“Queries are a significant portion of our customers’ big data workloads, so we know the performance of these workloads is critical. IT and applications teams can now get visibility into their Hive and Impala queries in one place, compare the runs of their queries and take advantage of the recommendations Query Spotlight provides,” says Ash Munshi, CEO, Pepperdata. “We’re confident Query Spotlight can increase the performance of their Impala queries while helping them decrease overall costs.”

Are your Apache Impala queries running slow and not achieving peak performance? Given Impala’s complexity, troubleshooting can be very difficult. Optimizing query performance is near impossible without the right tools. Good news: Pepperdata Query Spotlight now supports Apache Impala.

Query Spotlight makes it easy for operators and developers to understand the detailed Hive query performance characteristics of their queries and workloads, together with infrastructure-wide issues that impact these workloads. With the addition of Impala support, this important category of query workloads can now be tuned, debugged, and optimized for better performance and reduced costs.

The Apache Impala Advantage

Apache Impala is an open-source MPP (Massive Parallel Processing) SQL query engine built to process large volumes of data. Impala delivers extremely high performance and low latency, as opposed to other popular SQL engines for Hadoop.

Impala utilizes standard components including HBase, HDFS, YARN, Sentry, and Metastore. This capability allows Impala users to enjoy the benefits of combined SQL support, in addition to the flexibility and scalability of Apache Hadoop. With Impala, you can process stored data in HDFS at light speed using traditional SQL knowledge. You can also access data stored in Amazon S3, HBase, and HDFS—even without Java knowledge.

Query Spotlight: Visibility into Apache Impala

Query Spotlight for Impala gives developers and operators the big picture of their platform performance and helps them slash their operating costs. From detailed stats, query plans, breakups of every query duration, and more—the visibility is unparalleled. Query Spotlight also provides visibility into Impala databases and tables. The recommendation engine includes system-level recommendations as well as query-level recommendations—joins included.

In addition to visualizing detailed query information on resource utilization and database views, Query Spotlight enables Impala users to create and receive alerts about queries, remediate issues, and optimize query performance.

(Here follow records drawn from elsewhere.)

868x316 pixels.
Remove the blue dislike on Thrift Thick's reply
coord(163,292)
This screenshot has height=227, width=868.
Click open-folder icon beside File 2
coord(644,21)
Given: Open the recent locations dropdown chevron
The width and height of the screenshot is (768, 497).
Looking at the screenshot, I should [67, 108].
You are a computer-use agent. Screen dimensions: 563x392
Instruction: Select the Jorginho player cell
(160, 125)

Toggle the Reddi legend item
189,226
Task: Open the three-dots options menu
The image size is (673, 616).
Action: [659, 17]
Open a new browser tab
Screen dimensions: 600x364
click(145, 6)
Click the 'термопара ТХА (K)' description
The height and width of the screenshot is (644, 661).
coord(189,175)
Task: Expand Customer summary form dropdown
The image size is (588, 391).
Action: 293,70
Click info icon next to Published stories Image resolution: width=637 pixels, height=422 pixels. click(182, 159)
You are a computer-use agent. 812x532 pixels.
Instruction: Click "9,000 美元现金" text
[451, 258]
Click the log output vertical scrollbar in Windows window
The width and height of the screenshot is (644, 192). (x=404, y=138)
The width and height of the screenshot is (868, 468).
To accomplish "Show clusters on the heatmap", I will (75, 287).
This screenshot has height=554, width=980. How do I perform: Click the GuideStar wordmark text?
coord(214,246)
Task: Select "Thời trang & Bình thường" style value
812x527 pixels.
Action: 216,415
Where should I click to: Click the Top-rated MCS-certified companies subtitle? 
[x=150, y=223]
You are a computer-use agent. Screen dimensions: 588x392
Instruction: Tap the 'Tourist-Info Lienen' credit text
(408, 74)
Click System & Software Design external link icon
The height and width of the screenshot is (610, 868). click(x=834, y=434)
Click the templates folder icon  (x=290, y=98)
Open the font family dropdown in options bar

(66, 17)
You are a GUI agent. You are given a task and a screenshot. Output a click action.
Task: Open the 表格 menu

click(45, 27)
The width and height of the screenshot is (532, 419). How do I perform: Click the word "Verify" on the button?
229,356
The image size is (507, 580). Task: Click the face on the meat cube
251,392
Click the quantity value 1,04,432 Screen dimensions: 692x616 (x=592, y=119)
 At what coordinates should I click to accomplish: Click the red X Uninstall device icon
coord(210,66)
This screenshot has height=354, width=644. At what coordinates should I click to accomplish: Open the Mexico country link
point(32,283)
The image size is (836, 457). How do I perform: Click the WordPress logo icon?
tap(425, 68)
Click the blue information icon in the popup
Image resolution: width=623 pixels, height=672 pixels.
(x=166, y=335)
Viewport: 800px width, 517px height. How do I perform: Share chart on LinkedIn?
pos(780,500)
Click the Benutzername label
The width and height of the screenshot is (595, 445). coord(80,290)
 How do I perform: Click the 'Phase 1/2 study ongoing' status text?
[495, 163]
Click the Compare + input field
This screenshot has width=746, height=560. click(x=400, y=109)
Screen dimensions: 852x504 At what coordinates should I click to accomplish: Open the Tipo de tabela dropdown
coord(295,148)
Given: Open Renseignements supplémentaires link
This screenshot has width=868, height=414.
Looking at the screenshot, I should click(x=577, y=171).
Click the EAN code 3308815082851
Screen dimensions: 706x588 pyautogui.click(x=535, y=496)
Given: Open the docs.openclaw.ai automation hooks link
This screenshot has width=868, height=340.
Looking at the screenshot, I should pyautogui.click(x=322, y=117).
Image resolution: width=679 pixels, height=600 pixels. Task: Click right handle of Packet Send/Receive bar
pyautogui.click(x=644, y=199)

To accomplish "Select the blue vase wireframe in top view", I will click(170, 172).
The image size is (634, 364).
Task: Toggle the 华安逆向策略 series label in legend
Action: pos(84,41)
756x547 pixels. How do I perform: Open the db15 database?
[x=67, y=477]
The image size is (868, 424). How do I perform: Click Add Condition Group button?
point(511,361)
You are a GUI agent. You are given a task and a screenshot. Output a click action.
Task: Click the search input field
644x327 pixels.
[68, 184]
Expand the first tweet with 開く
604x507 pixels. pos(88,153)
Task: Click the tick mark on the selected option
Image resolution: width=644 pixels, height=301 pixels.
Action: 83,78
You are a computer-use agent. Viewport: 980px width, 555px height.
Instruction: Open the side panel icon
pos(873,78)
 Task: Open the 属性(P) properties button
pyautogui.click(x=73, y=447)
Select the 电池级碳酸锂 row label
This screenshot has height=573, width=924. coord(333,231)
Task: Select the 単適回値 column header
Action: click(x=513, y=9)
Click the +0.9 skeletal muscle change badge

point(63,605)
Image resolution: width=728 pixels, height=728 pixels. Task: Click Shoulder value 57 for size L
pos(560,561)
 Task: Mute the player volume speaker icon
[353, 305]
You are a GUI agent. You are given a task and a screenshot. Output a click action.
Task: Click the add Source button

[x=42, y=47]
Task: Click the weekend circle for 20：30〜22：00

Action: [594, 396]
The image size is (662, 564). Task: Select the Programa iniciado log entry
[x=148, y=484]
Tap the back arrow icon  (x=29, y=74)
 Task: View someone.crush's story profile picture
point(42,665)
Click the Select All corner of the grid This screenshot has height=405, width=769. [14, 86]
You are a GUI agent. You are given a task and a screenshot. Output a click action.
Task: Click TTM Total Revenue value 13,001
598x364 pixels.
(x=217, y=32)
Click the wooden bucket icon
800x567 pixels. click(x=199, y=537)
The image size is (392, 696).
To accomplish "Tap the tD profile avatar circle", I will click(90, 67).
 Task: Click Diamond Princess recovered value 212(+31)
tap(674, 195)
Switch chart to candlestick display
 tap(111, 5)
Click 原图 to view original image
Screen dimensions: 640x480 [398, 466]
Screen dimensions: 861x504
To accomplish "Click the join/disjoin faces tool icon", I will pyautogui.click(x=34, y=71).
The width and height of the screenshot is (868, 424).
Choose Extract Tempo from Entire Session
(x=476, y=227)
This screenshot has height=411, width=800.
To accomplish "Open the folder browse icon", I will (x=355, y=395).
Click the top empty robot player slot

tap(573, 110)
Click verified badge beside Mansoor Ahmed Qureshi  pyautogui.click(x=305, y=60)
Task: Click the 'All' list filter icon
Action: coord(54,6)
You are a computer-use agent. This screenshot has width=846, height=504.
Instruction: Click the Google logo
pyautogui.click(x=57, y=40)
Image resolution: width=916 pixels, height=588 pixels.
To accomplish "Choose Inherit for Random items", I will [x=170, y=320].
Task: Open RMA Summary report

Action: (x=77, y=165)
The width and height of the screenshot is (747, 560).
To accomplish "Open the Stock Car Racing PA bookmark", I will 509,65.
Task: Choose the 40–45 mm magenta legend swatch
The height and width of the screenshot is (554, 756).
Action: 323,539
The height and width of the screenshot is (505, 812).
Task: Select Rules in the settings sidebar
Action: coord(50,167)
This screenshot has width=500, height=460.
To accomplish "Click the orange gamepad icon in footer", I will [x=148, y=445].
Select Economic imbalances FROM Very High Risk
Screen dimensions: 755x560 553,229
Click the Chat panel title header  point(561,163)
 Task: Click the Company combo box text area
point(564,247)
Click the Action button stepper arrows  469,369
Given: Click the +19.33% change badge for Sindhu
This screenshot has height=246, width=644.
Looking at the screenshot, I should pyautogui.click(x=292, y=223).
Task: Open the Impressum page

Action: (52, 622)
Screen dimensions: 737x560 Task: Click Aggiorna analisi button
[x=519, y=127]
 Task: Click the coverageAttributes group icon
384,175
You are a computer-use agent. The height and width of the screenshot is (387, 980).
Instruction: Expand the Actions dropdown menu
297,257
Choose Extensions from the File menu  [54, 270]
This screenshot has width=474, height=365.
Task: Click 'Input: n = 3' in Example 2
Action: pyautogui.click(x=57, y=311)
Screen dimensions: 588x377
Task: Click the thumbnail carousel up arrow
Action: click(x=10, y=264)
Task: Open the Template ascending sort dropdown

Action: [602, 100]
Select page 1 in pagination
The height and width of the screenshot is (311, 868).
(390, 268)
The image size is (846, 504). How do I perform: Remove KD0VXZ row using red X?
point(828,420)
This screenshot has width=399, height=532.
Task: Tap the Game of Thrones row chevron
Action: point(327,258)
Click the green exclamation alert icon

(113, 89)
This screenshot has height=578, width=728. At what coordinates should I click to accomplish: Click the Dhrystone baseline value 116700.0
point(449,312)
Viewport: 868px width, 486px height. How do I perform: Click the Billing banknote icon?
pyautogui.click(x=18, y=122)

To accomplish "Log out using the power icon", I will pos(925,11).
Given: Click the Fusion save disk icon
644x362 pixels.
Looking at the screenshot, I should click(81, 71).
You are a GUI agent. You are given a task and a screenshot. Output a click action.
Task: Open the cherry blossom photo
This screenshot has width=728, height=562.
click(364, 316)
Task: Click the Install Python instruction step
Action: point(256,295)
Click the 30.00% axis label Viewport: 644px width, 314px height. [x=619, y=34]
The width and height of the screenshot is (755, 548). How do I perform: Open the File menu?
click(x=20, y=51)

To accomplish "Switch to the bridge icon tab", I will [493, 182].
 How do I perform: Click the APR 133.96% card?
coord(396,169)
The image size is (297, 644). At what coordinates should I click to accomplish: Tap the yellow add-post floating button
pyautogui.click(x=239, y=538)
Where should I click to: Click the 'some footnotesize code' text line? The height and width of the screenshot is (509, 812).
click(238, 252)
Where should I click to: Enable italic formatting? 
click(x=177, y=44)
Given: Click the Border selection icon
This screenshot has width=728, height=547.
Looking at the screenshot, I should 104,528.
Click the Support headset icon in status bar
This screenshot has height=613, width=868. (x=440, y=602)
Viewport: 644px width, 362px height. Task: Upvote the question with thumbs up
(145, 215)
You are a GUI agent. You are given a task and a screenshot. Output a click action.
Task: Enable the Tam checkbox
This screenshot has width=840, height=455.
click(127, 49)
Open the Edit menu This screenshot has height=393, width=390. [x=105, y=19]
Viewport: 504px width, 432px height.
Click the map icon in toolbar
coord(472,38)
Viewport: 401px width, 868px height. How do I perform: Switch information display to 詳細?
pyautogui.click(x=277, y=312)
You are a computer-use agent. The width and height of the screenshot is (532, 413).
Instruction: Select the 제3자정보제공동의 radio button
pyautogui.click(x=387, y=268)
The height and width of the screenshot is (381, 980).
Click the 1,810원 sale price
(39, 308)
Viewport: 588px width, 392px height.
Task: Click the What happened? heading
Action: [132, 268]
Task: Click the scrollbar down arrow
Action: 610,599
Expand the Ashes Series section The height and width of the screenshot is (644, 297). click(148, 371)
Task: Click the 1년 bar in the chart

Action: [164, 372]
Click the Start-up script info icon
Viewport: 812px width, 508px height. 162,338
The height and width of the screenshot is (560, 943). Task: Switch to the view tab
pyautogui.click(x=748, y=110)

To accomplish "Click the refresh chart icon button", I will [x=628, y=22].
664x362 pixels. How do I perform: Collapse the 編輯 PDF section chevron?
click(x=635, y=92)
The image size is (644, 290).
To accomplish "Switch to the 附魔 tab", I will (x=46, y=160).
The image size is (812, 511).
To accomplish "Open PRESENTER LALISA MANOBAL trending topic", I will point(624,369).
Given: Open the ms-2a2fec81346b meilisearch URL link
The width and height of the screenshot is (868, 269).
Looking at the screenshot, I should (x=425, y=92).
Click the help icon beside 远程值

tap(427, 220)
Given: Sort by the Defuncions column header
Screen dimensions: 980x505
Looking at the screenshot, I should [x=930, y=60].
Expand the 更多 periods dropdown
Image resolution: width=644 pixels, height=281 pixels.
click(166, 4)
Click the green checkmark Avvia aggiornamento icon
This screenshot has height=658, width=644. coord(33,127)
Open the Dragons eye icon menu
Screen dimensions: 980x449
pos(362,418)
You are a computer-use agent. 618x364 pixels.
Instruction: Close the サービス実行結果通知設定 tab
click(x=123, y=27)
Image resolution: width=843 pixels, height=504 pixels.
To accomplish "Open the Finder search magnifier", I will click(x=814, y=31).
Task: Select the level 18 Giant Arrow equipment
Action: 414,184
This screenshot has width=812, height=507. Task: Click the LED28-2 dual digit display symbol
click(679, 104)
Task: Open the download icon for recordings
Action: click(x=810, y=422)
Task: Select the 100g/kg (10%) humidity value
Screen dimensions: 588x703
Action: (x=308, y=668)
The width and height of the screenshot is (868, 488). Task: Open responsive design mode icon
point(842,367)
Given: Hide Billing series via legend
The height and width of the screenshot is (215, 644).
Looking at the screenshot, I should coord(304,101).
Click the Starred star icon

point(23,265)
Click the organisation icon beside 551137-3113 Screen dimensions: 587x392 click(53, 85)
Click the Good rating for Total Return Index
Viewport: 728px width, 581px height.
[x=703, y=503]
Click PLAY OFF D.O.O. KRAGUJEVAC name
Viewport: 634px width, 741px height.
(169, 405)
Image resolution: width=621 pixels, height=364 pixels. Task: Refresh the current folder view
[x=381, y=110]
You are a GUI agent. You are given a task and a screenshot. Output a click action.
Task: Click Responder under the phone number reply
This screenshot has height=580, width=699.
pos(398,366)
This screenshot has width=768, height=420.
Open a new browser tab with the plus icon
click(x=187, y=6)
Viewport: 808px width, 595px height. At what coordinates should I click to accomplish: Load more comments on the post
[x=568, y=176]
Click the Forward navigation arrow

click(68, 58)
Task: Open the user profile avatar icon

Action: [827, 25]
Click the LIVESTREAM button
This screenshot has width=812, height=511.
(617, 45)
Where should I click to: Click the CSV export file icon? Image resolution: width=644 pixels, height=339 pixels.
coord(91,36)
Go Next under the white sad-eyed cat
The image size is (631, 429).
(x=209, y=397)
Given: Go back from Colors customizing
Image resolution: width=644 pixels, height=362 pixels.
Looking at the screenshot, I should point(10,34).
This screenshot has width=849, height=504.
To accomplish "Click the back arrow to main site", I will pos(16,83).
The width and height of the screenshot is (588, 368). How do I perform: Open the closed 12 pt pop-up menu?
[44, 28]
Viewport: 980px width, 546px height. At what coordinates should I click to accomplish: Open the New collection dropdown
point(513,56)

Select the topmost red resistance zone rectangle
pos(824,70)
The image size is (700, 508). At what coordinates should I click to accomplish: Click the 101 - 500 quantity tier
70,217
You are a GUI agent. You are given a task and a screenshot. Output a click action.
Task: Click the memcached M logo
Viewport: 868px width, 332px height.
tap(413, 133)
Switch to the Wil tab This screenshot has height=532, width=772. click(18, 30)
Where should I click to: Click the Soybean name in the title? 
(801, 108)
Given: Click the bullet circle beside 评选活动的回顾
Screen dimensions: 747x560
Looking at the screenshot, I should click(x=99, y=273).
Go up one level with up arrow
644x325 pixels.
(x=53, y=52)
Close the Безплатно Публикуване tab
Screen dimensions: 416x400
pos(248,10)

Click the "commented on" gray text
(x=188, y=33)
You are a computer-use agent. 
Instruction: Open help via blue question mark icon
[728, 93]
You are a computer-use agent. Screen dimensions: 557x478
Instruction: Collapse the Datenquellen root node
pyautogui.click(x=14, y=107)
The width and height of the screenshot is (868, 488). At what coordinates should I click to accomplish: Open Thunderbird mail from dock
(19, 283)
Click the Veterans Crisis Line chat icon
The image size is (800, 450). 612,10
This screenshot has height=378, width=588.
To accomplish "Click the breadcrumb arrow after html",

Query Spotlight enables developers to:

  • See Impala-specific SQL query planning and execution information.
  • Rapidly ascertain query plan problems.
  • Analyze Impala query performance.
  • Identify bottlenecks that contribute to slow queries.
  • Speed up time to resolution.

Operators can quickly narrow down problematic queries in a multi-user environment and use query performance insights to optimize cluster resources and improve productivity. To summarize, Query Spotlight now supporting Impala brings the following benefits to the table:

  • Visibility into all your Hive and Impala queries in one place in a similar format
  • Recommendations to improve the performance of your queries
  • Comparison of query runs with chargeback reports

More than one third of IT spend is spent on troubleshooting, performance, and availability. On top of that, 80% of organizations are going beyond their big data budgets. Inefficient queries are a big part of this, creating missed SLAs and slow database resources. Query Spotlight for Impala changes all this for the better.